İdari para cezaları ile ilgili 5510 sayılı Yasa 102. maddede (506 sayılı Kanun m.140) özel bir düzenleme getirilmiştir. Buna göre “İdarî para cezaları ilgiliye tebliğ ile tahakkuk eder. Tebliğ tarihinden itibaren onbeş gün içinde Kuruma ya da Kurumun ilgili hesaplarına yatırılır veya aynı süre içinde Kuruma itiraz edilebilir. İtiraz takibi durdurur. Kurumca itirazı reddedilenler, kararın kendilerine tebliğ tarihinden itibaren otuz gün içinde yetkili idare mahkemesine başvurabilirler. Bu süre içinde başvurunun yapılmamış olması halinde, idari para cezası kesinleşir.”
2709 sayılı T.C.Anayasası’nın “Temel hak ve hürriyetlerin korunması” başlıklı 40.maddesi uyarınca; “Anayasa ile tanınmış hak ve hürriyetleri ihlal edilen herkes, yetkili makama geciktirilmeden başvurma imkanının sağlanmasını isteme hakkına sahiptir.”
Maddeye 03.10.2001 tarihli 4709 sayılı Kanunun 16.maddesi ile eklenen 2.fıkra uyarınca “devlet, işlemlerinde, ilgili kişilerin hangi kanun yolları ve mercilerine başvuracağını ve sürelerini belirtmek zorundadır”.Bu kapsamda Anayasal teminat altına alınmış hak arama özgürlüğünden bahsedebilmek için devletin işlemlerinde, işleme karşı başvuru yollarını ve süresini açıkça, vatandaşında kuşku ve tereddüt uyandırmayacak şekilde göstermesi gerekmektedir.
Bu görevin yerine getirildiğinin kabulü için SGK alacaklarının tahsiline yönelik işlemlerin tamamında ilgiliye, işleme karşı başvurabileceği kanun yolu ve süresinin açıkça belirtilmesi gerekmektedir (HGK, 02.11.2011 tarih, 2011/21-571-680).
İdari para cezalarının tahakkuk aşamasında yapılacak itirazlar idari yargının görevine girer. İdari para cezasına karşı süresi içinde kuruma itiraz edilmemesi veya itirazın reddine karar verilip de yine süresi içinde ilgili mahkemeye başvurulmaması halinde idari para cezası kesinleşir. Kurumca çıkarılan idari para cezası borç yazısı üzerine veya Kurumca idari para cezasına itirazın reddi halinde, iş mahkemesinden idari para cezasının iptali istenmiş ise görevli mahkeme idare mahkemesi olduğundan yargı yolu yanlışlığı nedeniyle görevsizlik kararı verilmelidir.

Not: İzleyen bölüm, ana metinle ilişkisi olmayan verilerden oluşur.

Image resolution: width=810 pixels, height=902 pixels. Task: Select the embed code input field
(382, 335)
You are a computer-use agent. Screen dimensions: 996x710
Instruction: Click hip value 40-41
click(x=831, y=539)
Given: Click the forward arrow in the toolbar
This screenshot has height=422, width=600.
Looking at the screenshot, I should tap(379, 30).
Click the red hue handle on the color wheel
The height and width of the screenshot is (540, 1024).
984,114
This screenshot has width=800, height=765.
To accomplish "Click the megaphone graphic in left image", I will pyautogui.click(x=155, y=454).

6183 sayılı Kanunun 55. maddesinde, vadesinde ödenmeyen kamu alacaklarının tahsili amacıyla ödeme emri düzenlenmesi olanağı öngörülmüştür. İdari para cezası da 5510 sayılı Kanunun 102. maddesinde öngörülen prosedür çerçevesinde kesinleşirse Kurumca ödeme emrine konu yapılabilir.

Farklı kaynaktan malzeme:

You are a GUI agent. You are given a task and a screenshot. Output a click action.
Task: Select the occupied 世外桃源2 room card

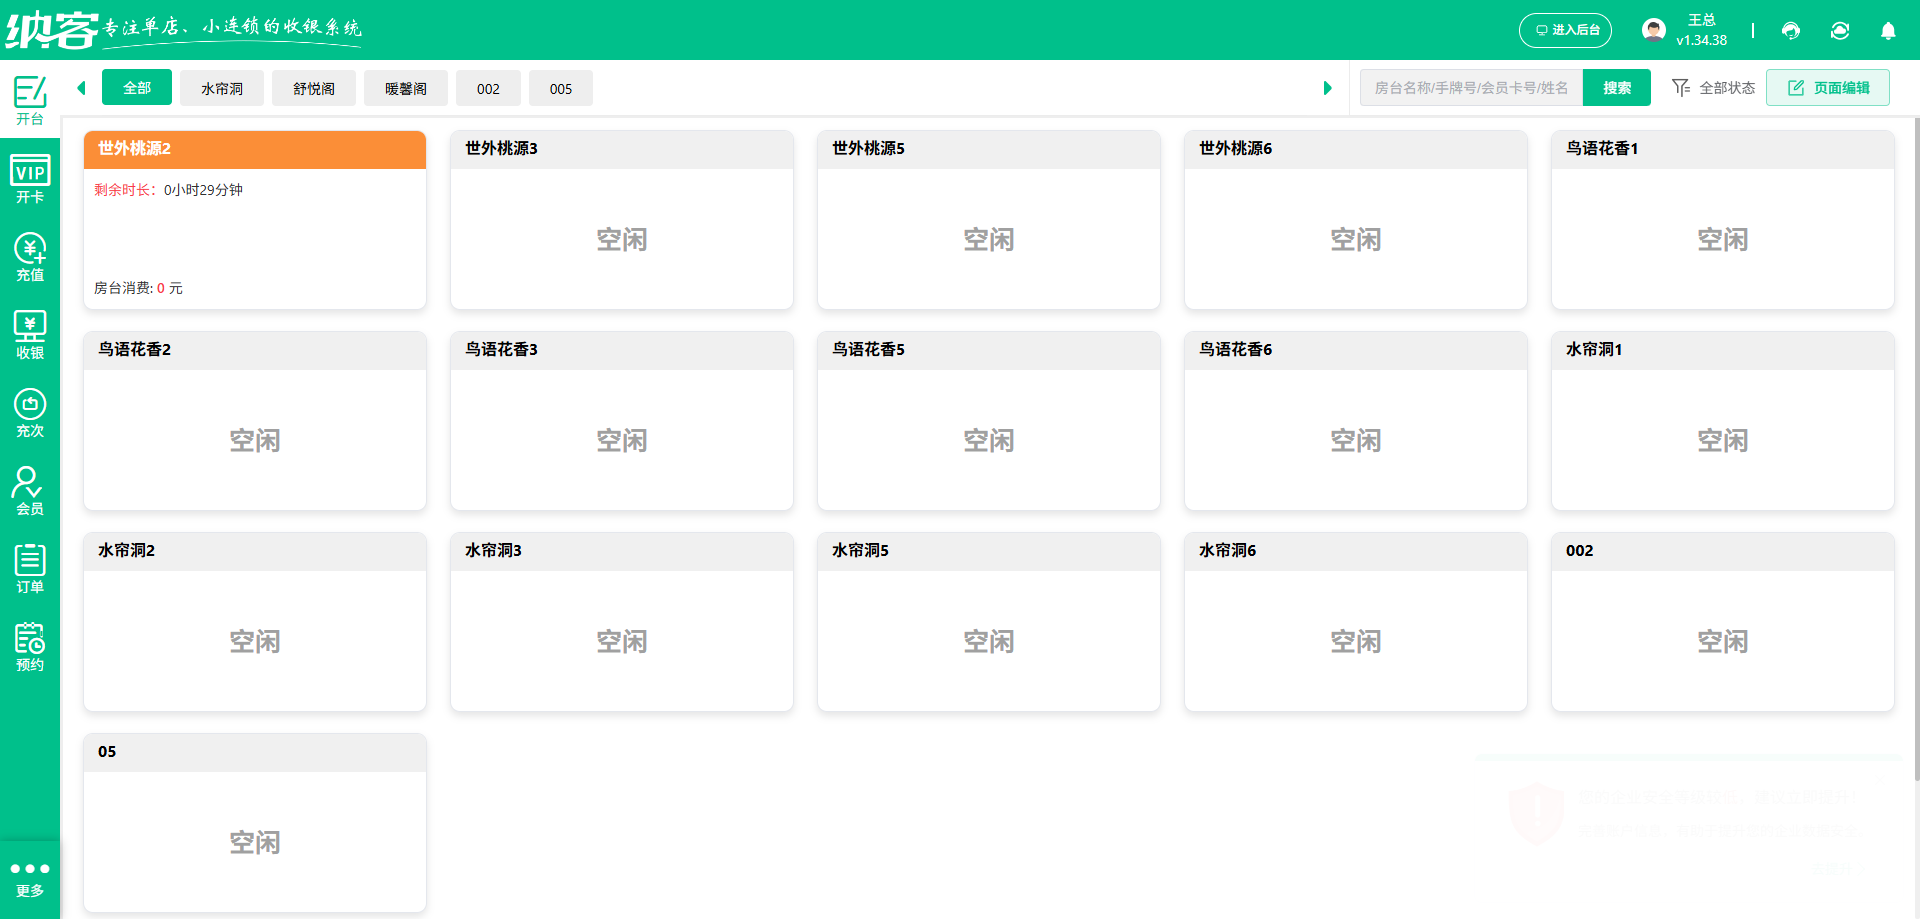tap(254, 219)
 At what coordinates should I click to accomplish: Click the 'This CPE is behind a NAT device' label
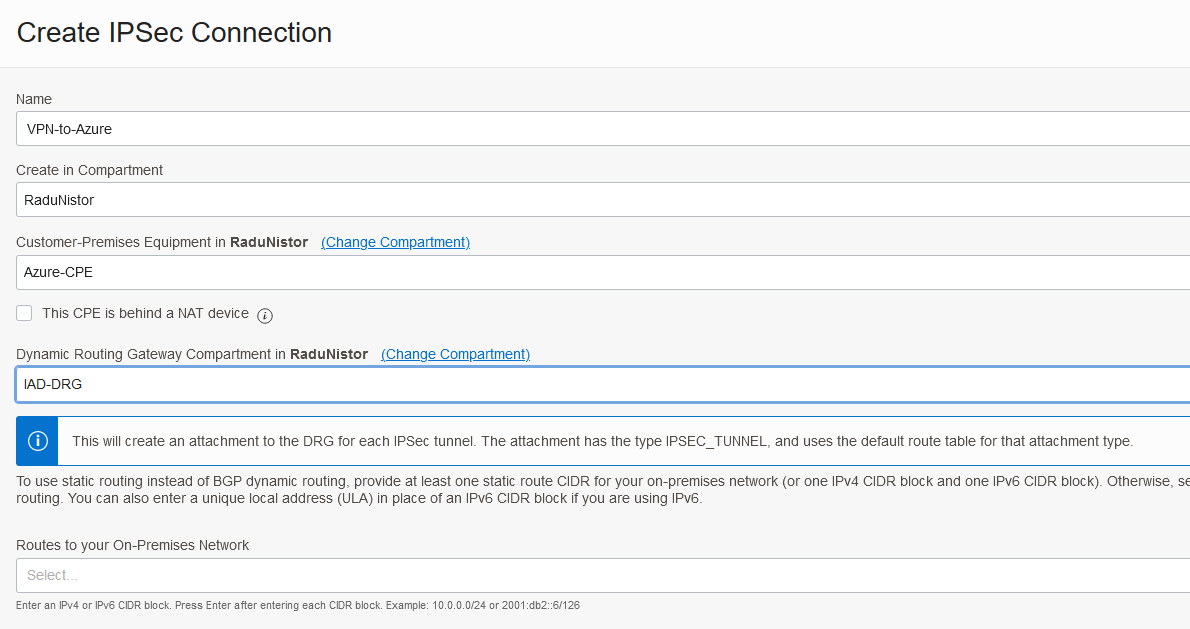coord(145,313)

Kesinleşip Kurum alacağına dönüşerek ödeme emrine konu olan idari para cezalarına karşı itirazlarda görevli mahkeme iş mahkemesidir. İtiraz prosedürü tamamlanmadığı halde ödeme emrinin iptali davasına konu edilen idari para cezaları yönünden, 5510 sayılı Kanunun 102. maddesi uyarınca başlamış olan prosedürün sonuçlanması beklenip 6183 sayılı Yasanın 58. maddesinde sınırlı olarak sayılmış nedenlere dayalı incelemeyle sonuca varılması gerekir
6183 sayılı Yasanın 58. maddesinde itiraz sebepleri sayılmıştır. Buna göre kendisine ödeme emri tebliğ olunan şahıs;
a-Böyle bir borcu olmadığı,
b-Kısmen ödediği,
c-Zamanaşımına uğradığı sebepleriyle itiraz edebilecektir.

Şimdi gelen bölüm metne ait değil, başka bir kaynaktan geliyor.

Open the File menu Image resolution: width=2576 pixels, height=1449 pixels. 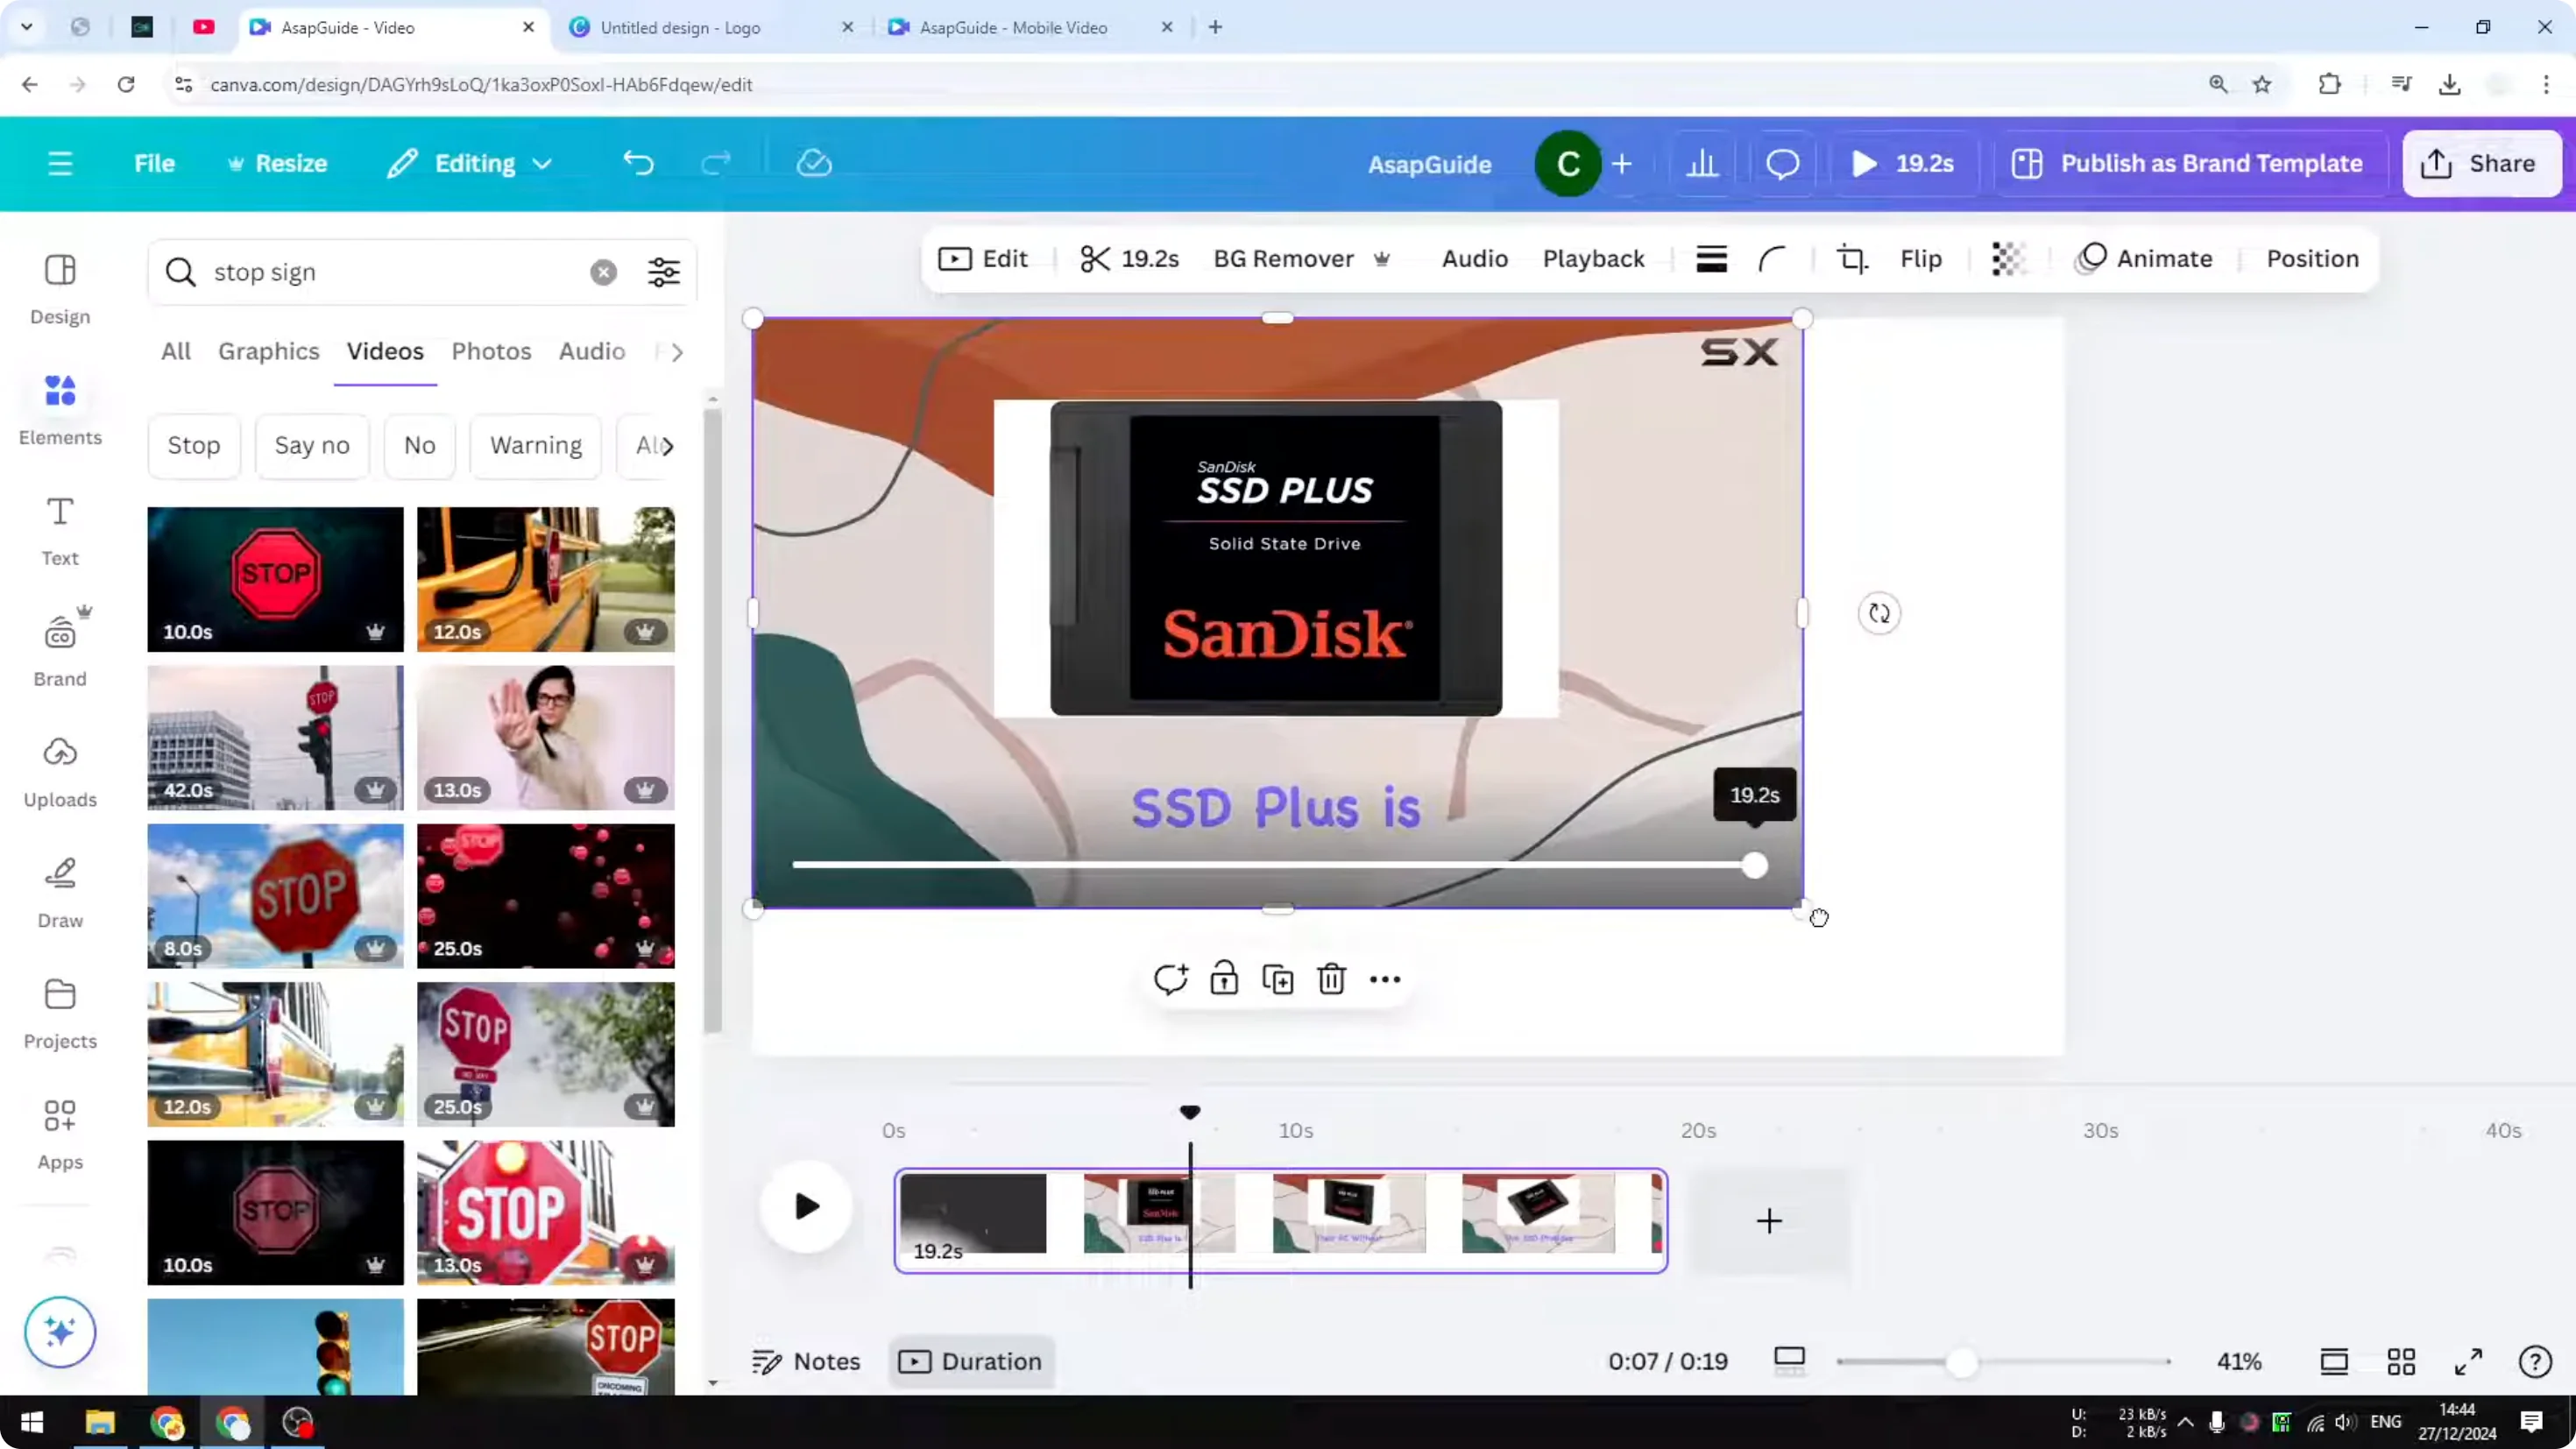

Kesinleşen idari para cezaları, 6183 sayılı Kanuna göre takibe konu edilirse, borçlu tarafından sadece ödeme ve zamanaşımı iddiasında bulunabilir. İdari para cezasının doğumu idari aşamada veya idare mahkemesi kararı ile kesinleştiğinden böyle bir borcu olmadığı yönünde alacağın özüne ilişkin itirazda bulunulamaz.
Somut olayda dava, idari para cezası nedeniyle borçlu bulunmadığının tespiti ve icra takibinin iptali istemidir. Mahkemece, davacı adına çıkarılan bir ödeme emri olmaması nedeniyle davanın kabulüne karar verilmiş ise de karar eksik incelemeye dayalıdır. Yukarıda yapılan açıklamalar doğrultusunda mahkemece yapılacak iş; davacının talebi, Kurumca çıkarılan bir borç yazısı, tahakkuk nedeniyle veya salt idare para cezasının bulunmadığı yönünde menfi tespit davası ise görevli yargı yolunun idari yargı olduğu düşünülmeli, eğer 6183 sayılı Kanun 55 ve 58. madde kapsamında ödeme emrine dayalı iptal davası ise görevli mahkeme iş mahkemesi olup, borcun idari aşamada veya idari yargı yerinde kesinleşip kesinleşmediği belirlenip sonucuna göre karar verilmelidir.
Yukarıda belirtilen maddi ve hukuki olgular gözetilerek, yapılacak araştırma ve değerlendirme sonucuna göre karar verilmesi gerekirken, eksik inceleme ve yanılgılı değerlendirme sonucu yazılı şekilde karar verilmesi, usul ve yasaya aykırı olup, bozma nedenidir.
O hâlde, davalı Kurum vekilinin bu yönleri amaçlayan temyiz itirazları kabul edilmeli ve hüküm bozulmalıdır.
SONUÇ : Yukarıda açıklanan nedenlerle temyiz edilen hükmün BOZULMASINA, 11.03.2019 gününde oybirliğiyle karar verildi.